Damit Künstliche-Intelligenz-Chatbots wie ChatGPT unsere Fragen beantworten und uns bei Problemen helfen können, müssen sie mit sehr vielen Daten trainiert werden. Zu den wichtigsten Trainingsdaten gehören dabei Texte der Online-Enzyklopädie Wikipedia.
Doch während KI von der Wikipedia profitiert, sieht es umgekehrt nicht so klar aus: KI könnte Leuten, die an der Wikipedia mitarbeiten – den sogenannten Wikipedianerinnen und Wikipedianern – zwar helfen, mehr Inhalte für die Enzyklopädie zu erstellen. Doch um den Preis, dass diese Inhalte fehlerhaft sind und die Wikipedia unzuverlässiger machen.
Die Zahl der Nutzerinnen und Nutzer ist bei der Wikipedia wegen der künstlichen Intelligenz schon zurückgegangen.

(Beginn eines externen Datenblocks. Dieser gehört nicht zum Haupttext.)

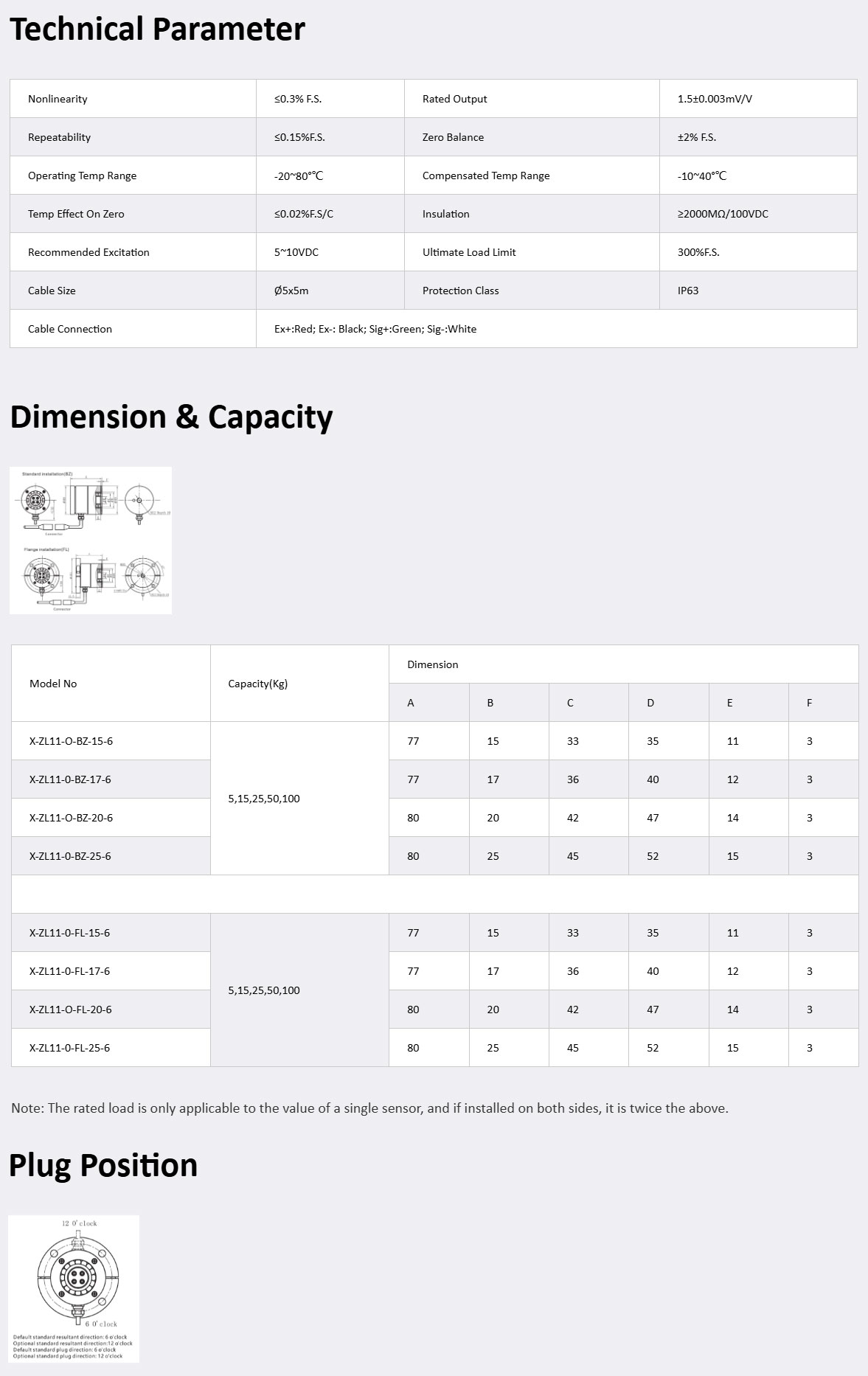Click the rated output value 1.5±0.003mV/V
Image resolution: width=868 pixels, height=1376 pixels.
coord(714,99)
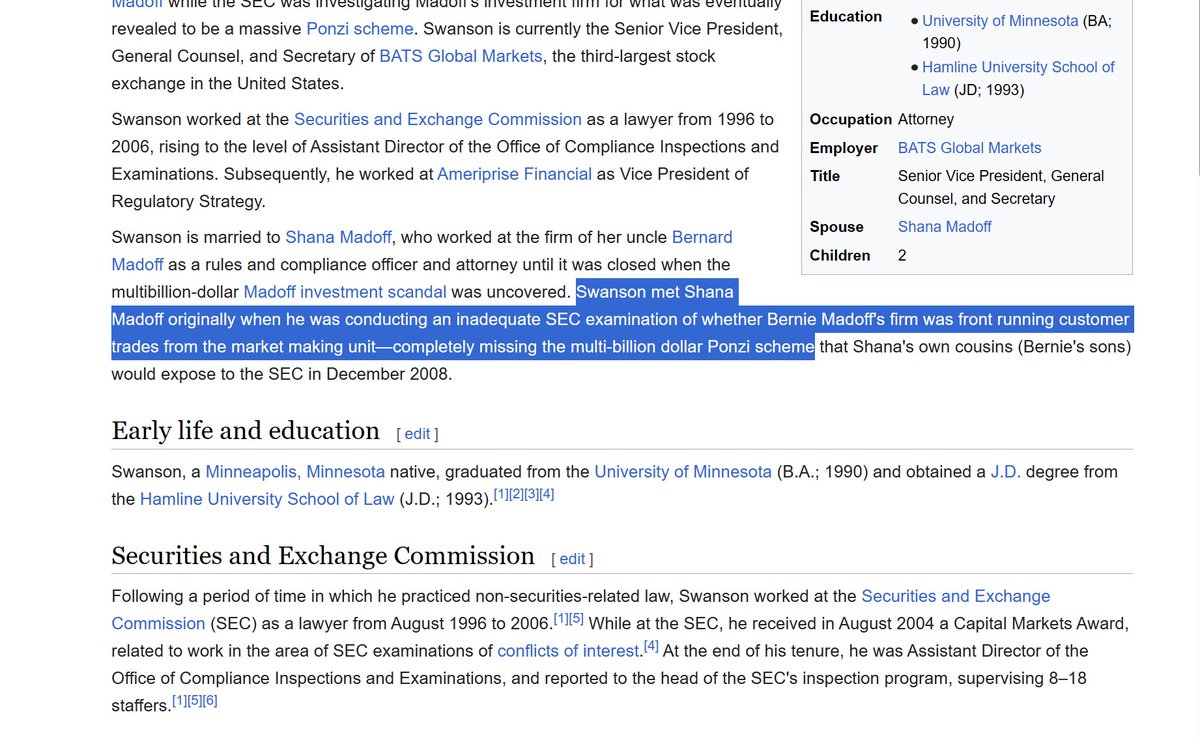1200x740 pixels.
Task: Jump to citation reference [2] after Hamline
Action: (516, 494)
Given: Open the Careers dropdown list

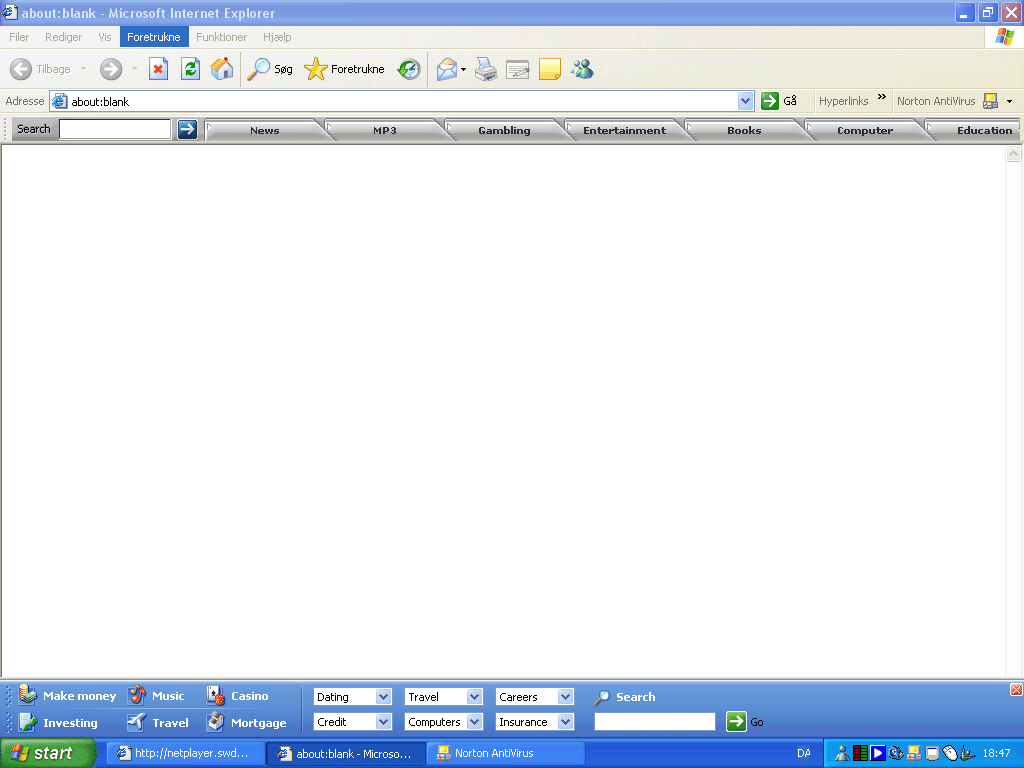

Und noch schlimmer: KI könnte die Wikipedia gleich ganz verschwinden lassen. Denn: Wenn die KI auf alles eine Antwort weiss und diese Antwort erst noch in leicht verdauliche Häppchen fasst – weshalb sollte man sich da noch durch einen langen Wiki-Artikel lesen?
«Die Zahl der Nutzerinnen und Nutzer ist hauptsächlich unter jungen Leuten wegen der künstlichen Intelligenz schon zurückgegangen», stellt denn auch Jenny Ebermann fest, die Chefin von Wikimedia Schweiz – dem hiesigen Ableger der gemeinnützigen Organisation hinter der Wikipedia.
Am Ende immer der Mensch
Der erste Wikipedia-Eintrag zum Thema künstliche Intelligenz wurde im Jahr 2002 erfasst – nur ein Jahr nach dem Start der Online-Enzyklopädie. Genauso lang setzt die Wikipedia auch schon auf die Hilfe von künstlicher Intelligenz. Etwa auf KI-Werkzeuge, die Texte übersetzen oder in Zusammenarbeit mit Menschen Inhalte prüfen.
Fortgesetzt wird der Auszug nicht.